The study, “Efficacy and tolerability of perampanel in children and adolescents with pharmacoresistant epilepsy: The first real-world evaluation in Asian pediatric neurology clinics,” was published in Epilepsy & Behavior.

Fycompa, developed by Eisai biopharma, is a highly selective inhibitor of AMPA receptors. These receptors are involved in the fast communication pathways between nerve cells in the central nervous system.

This compound has been widely approved as an add-on treatment for focal seizures — those that affect only one side of the brain — with or without secondary generalized seizures, and for primary generalized tonic-clonic seizures (normally referred to as convulsions) in patients with epilepsy ages 12 and older.

The safety and effectiveness of the compound in the pediatric population was demonstrated in three Phase 3 clinical studies (NCT00699972, NCT00699582, and NCT00700310), and an extension study (NCT00735397).

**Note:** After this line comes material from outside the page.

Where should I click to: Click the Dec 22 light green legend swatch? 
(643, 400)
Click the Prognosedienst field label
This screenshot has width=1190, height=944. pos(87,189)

But there’s been little information on the safety and effectiveness of Fycompa in the real-world clinical setting with a diverse patient population.

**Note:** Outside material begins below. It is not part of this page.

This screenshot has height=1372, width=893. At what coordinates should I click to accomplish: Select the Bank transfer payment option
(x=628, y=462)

Researchers reviewed the clinical records of 66 children and adolescents with refractory epilepsy whose seizures were resistant to more than two antiepileptic drugs, and could be followed up for a minimum of three months after they began taking Fycompa adjunctive therapy.

Among the participants, six had been diagnosed with Lennox-Gastaut syndrome, five had Dravet syndrome, three had juvenile myoclonic epilepsy, and one had progressive myoclonic epilepsy.

All participants were followed in the Department of Pediatric Neurology of Chang Gung Children’s Hospital in Taiwan.

A reduction in seizure frequency of more than 50% was observed in  30.3% of patients after three months; 37.5% of patients after six months; and 34.7% of patients after 12 months of Fycompa add-on treatment.

Also during these time points, 7.6% of patients became seizure-free after three months; 8.9% became seizure-free after six months; and 14.3% were seizure-free after a year.

The beneficial effect of Fycompa was not influenced by the type of primary antiepileptic treatment, including  Trileptal (oxcarbazepine) and Tegretol (carbamazepine).

Among Dravet syndrome patients, four experienced a 50% seizure reduction at the last visit (12 months), at which point two of them were seizure-free and one patient had a 75-99% reduction in seizure frequency.

During the study, 25 patients reported adverse reactions, which led to Fycompa discontinuation in eight cases. The most common adverse events included irritability, skin rash, dizziness, and somnolence. All cases were transient and successfully managed after a dose reduction of Fycompa or patients discontinued treatment.

Based on these real-world data, researchers believe Fycompa is an effective and tolerable therapy for “the treatment of pharmacoresistant epilepsy in pediatric patients,” with an important role in clinical practice.